To find the x-intercept, set \(y=0\) in the equation and solve for \(x\). By substituting \(y=0\), we get \(0 = \sqrt{1 - x}\). Squaring both sides, we have 0 = \(1 - x\), which simplifies to \(x = 1\). Thus the x-intercept is (1,0).\nTo find the y-intercept, set \(x=0\) in the equation and solve for \(y\). Substituting \(x=0\) we get \(y = \sqrt{1}\), which simplifies to \(y = 1\). Thus, the y-intercept is (0,1).

Check for symmetry by substituting \(-x\) for \(x\) and \(-y\) for \(y\).
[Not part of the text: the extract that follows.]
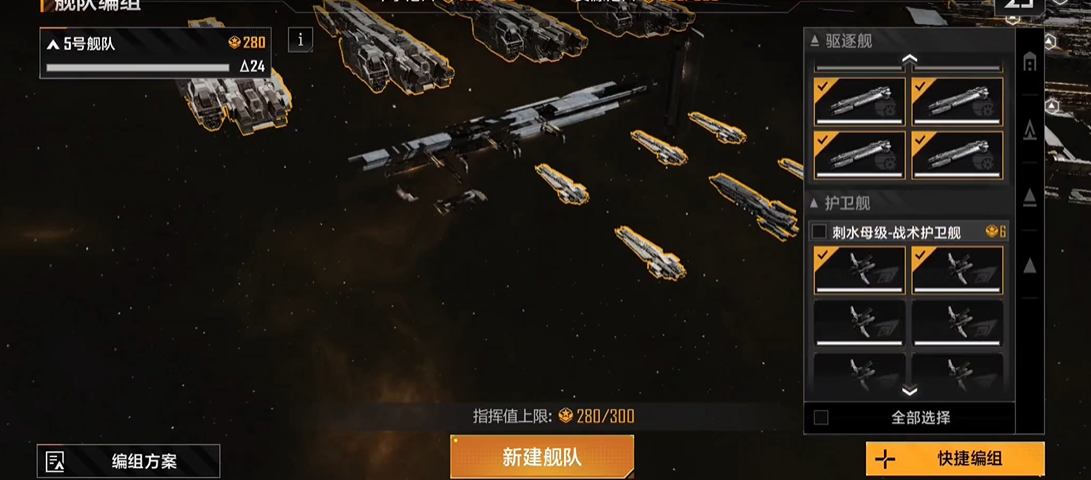Click the ship list's down arrow
Screen dimensions: 1091x480
pyautogui.click(x=909, y=391)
Thus, the equation becomes: \(-y = \sqrt{1 - (-x)}\). Squaring both sides results in \(y^2 = 1 + x\), which is not equivalent to the original equation, so the graph is not symmetric about the y-axis. Substitute \(x\) for \(-x\) and \(y\) for \(-y\) in the original equation, the equation becomes: \(-y = \sqrt{1 - x}\), which also doesn't match the original equation, so the graph is not symmetric about the x-axis. Hence, there is no symmetry with respect to x and y.
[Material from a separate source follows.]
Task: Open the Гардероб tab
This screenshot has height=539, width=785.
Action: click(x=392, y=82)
Having identified the intercepts and symmetry, one can now sketch the graph. The graph will start at point (1,0) on the x-axis and gradually ascend as \(x\) decreases until it reaches its highest point at the y-intercept, (0,1). The right side of the graph isn't defined for \(x > 1\) because you can't take the square root of a negative number, so there's only the left half of the graph.